All the components of the immune system appear to be someway altered in the elderly. The
atrophy of the thymus associated with age is associated with a shift in the characteristics of the
cytokine environment. Aging affects the magnitude and the quality of the host immune response
to pathogens by the altered inflammatory environment. Also, it seems that sepsis produces a
more pronounced inhibition of the mitochondrial respiratory chain. This leads to a more severe
mitochondrial damage causing increased cellular apoptosis in the elderly.
• Hematologic :Aging is associated with a procoagulant state. Activated factor VII is increased
as well as prothrombin, factor IX, factor X, and thrombin- antithrombin complexes. Increases in
plasminogen activator inhibitor type 1 has also been found increased in the elderly magnifying
the coagulation cascade with sepsis.
15. If a patient has no advanced directives and no immediate family to make a decision
regarding his care, what options are available to the healthcare team? Discuss if you feel
this patient should or should not be a full Code Blue. Defend your position.
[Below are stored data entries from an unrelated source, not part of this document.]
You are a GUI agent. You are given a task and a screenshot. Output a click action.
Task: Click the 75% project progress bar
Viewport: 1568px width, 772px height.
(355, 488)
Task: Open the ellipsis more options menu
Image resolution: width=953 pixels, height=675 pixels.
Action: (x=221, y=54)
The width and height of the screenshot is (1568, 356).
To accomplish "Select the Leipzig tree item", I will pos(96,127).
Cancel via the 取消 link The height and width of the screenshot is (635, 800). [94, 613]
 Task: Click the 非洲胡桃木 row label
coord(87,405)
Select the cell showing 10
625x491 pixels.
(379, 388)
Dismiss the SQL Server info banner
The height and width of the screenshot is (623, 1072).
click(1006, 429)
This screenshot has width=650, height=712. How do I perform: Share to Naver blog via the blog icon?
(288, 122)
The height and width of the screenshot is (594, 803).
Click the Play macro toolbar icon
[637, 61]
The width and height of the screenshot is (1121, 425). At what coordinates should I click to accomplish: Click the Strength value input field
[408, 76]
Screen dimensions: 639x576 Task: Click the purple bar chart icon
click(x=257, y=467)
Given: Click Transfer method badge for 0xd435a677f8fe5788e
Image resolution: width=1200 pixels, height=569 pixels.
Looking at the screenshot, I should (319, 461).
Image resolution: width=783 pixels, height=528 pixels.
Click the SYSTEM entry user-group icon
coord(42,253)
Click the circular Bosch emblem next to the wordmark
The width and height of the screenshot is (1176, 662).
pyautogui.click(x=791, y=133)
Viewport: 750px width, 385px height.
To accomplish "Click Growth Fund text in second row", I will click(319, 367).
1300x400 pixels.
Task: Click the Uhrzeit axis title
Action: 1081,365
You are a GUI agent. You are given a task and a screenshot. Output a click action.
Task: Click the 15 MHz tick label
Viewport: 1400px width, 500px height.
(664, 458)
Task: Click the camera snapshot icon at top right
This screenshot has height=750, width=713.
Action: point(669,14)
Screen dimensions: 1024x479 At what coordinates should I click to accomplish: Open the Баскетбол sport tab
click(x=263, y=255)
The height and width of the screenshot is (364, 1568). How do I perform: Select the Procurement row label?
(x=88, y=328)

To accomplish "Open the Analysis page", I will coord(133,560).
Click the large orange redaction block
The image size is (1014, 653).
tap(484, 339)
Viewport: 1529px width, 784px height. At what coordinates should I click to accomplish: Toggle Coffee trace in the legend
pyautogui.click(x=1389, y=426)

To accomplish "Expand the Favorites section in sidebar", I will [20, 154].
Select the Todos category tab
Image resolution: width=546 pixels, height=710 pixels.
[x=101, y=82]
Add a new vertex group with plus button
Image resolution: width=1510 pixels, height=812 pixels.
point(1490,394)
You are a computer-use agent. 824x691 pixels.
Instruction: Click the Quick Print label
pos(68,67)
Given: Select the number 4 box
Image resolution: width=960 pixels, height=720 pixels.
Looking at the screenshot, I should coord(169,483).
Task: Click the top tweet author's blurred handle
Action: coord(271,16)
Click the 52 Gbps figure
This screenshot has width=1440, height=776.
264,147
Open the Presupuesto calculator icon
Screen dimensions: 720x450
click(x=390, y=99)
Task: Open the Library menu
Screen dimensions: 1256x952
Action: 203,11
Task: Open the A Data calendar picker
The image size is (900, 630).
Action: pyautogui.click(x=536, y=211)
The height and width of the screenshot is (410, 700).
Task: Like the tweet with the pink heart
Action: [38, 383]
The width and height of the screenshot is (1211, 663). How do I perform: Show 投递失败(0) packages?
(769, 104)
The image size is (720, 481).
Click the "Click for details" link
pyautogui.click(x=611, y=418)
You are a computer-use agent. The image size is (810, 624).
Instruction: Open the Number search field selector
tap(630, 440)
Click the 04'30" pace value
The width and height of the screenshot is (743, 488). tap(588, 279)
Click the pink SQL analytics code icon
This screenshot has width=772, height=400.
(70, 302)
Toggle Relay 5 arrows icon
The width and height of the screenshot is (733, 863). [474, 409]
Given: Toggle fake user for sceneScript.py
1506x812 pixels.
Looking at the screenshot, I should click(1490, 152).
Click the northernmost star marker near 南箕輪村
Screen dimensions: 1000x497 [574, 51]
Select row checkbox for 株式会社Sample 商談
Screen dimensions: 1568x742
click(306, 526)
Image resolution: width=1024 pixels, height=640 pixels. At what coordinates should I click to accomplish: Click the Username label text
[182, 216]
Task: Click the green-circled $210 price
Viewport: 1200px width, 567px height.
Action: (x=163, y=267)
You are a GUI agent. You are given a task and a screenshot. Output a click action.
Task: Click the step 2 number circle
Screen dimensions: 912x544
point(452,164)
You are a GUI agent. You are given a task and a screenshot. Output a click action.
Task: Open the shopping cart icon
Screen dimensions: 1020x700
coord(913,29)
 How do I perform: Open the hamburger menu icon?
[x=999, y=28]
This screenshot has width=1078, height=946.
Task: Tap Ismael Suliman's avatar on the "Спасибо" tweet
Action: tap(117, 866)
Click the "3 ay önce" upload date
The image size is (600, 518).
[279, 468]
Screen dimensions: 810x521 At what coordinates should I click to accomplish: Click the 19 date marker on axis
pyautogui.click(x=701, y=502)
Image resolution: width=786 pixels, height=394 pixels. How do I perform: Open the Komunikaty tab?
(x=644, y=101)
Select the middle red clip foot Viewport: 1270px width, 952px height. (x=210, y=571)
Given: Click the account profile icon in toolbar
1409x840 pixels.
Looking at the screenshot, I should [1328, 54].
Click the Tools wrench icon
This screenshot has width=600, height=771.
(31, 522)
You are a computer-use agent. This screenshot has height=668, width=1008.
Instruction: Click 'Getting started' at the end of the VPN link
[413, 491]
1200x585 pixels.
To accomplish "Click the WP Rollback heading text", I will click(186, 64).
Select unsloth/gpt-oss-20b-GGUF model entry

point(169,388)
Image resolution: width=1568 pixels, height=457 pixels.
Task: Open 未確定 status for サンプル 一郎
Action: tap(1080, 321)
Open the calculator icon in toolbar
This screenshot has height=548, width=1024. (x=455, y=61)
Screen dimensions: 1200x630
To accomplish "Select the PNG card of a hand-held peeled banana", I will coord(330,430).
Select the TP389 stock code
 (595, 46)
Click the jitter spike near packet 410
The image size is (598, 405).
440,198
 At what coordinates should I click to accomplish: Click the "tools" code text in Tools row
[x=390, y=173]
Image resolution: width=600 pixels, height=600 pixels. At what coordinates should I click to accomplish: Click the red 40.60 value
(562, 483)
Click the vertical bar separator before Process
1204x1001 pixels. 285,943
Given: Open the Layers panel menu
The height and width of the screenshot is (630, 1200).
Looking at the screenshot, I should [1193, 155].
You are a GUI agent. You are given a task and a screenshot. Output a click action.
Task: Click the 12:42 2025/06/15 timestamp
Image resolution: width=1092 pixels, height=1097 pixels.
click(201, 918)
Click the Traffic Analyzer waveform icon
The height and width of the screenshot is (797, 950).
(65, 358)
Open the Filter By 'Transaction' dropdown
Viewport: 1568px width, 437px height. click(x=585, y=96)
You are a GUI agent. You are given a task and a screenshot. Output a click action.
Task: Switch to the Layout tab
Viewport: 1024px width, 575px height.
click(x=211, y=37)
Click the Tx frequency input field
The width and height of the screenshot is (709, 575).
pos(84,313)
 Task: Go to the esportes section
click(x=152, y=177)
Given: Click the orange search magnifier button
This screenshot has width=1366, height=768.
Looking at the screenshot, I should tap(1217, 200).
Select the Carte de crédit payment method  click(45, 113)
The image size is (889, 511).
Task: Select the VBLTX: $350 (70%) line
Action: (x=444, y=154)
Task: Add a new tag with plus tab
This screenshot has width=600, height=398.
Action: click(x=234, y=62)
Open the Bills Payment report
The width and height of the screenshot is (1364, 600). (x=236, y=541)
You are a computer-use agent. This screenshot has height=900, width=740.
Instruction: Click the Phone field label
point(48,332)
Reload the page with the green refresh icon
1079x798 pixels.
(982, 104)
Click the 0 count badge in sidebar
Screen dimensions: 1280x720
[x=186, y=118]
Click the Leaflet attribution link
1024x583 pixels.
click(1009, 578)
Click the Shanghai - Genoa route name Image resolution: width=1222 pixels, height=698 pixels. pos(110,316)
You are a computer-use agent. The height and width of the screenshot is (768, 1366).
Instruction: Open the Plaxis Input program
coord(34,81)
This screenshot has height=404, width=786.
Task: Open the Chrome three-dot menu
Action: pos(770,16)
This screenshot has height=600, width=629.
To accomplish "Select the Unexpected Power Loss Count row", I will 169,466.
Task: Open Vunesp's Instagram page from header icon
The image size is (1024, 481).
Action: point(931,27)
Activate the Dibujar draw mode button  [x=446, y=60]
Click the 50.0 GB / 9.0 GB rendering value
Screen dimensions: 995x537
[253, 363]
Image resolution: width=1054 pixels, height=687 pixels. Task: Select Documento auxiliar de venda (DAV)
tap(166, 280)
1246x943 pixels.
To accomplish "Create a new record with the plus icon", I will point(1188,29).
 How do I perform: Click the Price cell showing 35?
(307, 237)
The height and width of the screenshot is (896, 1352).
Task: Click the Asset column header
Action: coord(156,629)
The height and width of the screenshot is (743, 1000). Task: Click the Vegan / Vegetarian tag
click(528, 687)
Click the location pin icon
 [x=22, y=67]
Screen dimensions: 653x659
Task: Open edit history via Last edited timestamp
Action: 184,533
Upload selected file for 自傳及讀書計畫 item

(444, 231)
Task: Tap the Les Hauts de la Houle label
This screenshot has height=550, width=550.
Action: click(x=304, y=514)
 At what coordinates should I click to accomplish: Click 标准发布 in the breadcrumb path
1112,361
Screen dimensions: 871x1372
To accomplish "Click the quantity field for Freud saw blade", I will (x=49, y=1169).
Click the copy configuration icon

In emergency situations, physicians and nurses, who have no knowledge of whether a
patient wishes resuscitation, will error on the side of caution, and with the interest of the patient
in mind determine whether cardiopulmonary resuscitation will be performed. If this is not an
emergency situation, however, then facility Policies and procedures approved by the medical
staff should be available for patients who lack the capacity, have left no instructions, and have no
surrogate decision makers. Facility policies should require that any decision to forgo life-
sustaining treatment for a patient be subject to review to ensure that the proposed action is
ethically sound. The goal should be to assure that the decision made is consistent with the
patient’s best interests. Joint Committee on Biomedical Ethics of the Los Angeles County
Medical Association instituted the body of work titled: Guidelines for Physicians: Forgoing Life-
Sustaining Treatment for Adult Patients. The policy states that reviews, should involve a
formally constituted interdisciplinary advisory committee, which may be the facility’s bioethics
committee.
The advisory committee should:
(1) Review all relevant medical information regarding the patient’s medical history, current
condition, and prognosis.
(2) Determine whether the treating physicians generally agree on the patient’s prognosis
(3) Hear the views of all interested parties.
(4) View the burdens and benefits of continued treatment from the point of view of the patient;
(5) Exclude from consideration any economic impact on providers (physicians or facilities)
of the patient.
(8) Indicate whether or not the proposed decision is an ethically acceptable option.
The advisory committee’s recommendation should be entered in the patient’s medical
record. The patient’s attending physician is ultimately responsible for the patient’s treatment.